The motility of spermatozoa varies with the transport temperature (ambient or refrigeration) [24] and its origin [6]. These authors, noted a significant effect on the progressive motility and kinematic parameters according to the method of collection of the sample (ejaculation, epididymal or electroejaculation) and the media added during pre-freezing; and they found that epididymal spermatozoa had the greatest values for curvilinear velocity and viability, and the lowest pourcentage of damaged acrosomes. It has also been observed a variation of the quality of the semen (progressive motility, vitality, and plasma membrane functional integrity) during the pre-freezing according to the cryoprotective agents. In goats, Blash et al., [12] did not find significant differences between epididymal and ejaculated sperms, in parameters such as progressive motility, viability, and membrane integrity, neither before nor after freezing. In stallion, Braun et al., [7] have noted in epididymal and ejaculated spermatozoa storedat 5°C, that the relative loss of motility was less pronounced in epididymal than in ejaculated spermatozoa. In the same case, Rath, and Niemann, [26] obtained in pig high in vitro fertilization (IVF) rates of in vivo matured oocytes with epididymal sperm, and conceived that epididymal sperm was better for IVF than ejaculated semen due to deficiency of contact with seminal plasma.

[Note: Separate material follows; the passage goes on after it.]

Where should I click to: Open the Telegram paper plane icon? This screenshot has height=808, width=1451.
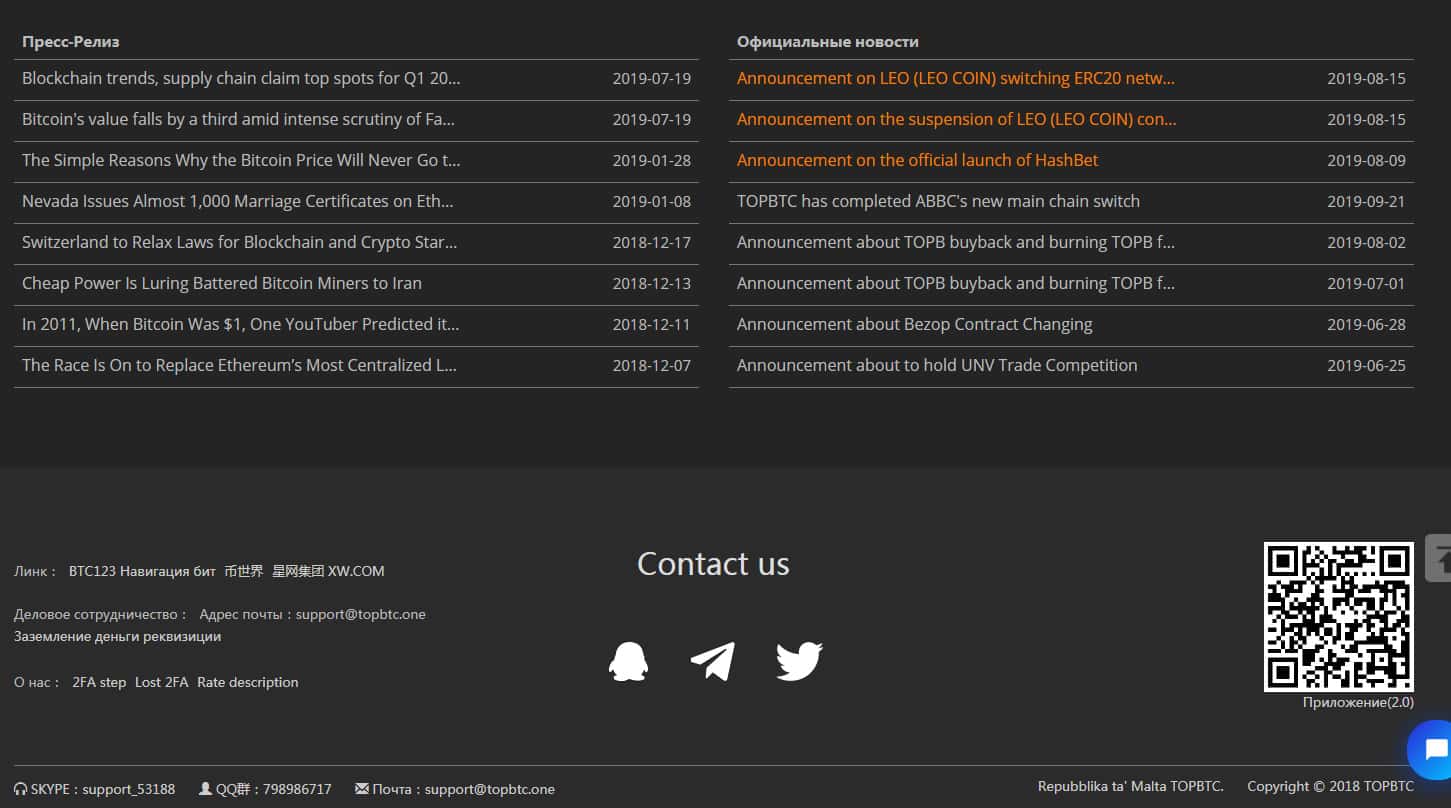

According to Tamayo-Canul et al., [14], the storage of the spermatozoa of the ram in the epididymis is a good approach for maintaining its quality for at least 48 h. Thus, Kaabi et al., [4] revealed that epididymal sperm stored at 5°C showed a better motility and a lower percentage of abnormal forms than epididymal sperm stored at room temperature during 24, and 48 h. Mature cauda epididymal sperm is a better model than ejaculated sperm because the latter is exposed to a variety of undefined constituents from the secretions of seminal vesicles and prostate [13]. However, when semen is used in artificial insemination, the addition of seminal plasma with epididymal spermatozoids permits to improve their capacity to cross the cervix compared to those used without seminal plasma at the time of insemination. It has been confirmed by the rates and the number of spermatozoids observed at the utero-tubal junction, and the number of gestations was meaningfully more elevated compared to the epididymal spermatozoids not exposed to seminal plasma [27]. It is well established that epididymal sperm motility is acutely affected by time of storage in different species [4,8,18,28]. Some motility parameters are altered as soon in a few hours post mortem, and that these motility changes followed by other characteristics, such as morphology or viability. The loss of energy during postmortem could be responsible for the loss of maintenance of the membrane with a consequent increase in permeability leading to a decrease in sperm viability and motility, losing linearity and speed [15]. In Iberian red deer and roe deer, the percentages of motile and progressive spermatozoa dropped just after the first 24 h post-mortem without significant differences before 48 h [18]. Finally, Mir et al., [25] concluded that ram epididymis could be stored at 4°C for 48 h when epididymal spermatozoa cannot be immediately collected and cryopreserved.

Conclusion

This study showed that epididymal sperm can be used for more or less short time after storage. A storage time up to 72 h at 4°C can lead to a reduction of nearly half in motility and viability rates. We can conclude that the cauda epididymal sperm stored at the above-mentioned conditions constitutes, despite an obvious reduction in viability, an alternative source of gametes of meritorious parents for artificial insemination or IVF. However, for a better evaluation of the fertility or performance, rams should be tested for different trials such as scrotal measurement, semen examination, libido testing, hormonal profile and other examinations.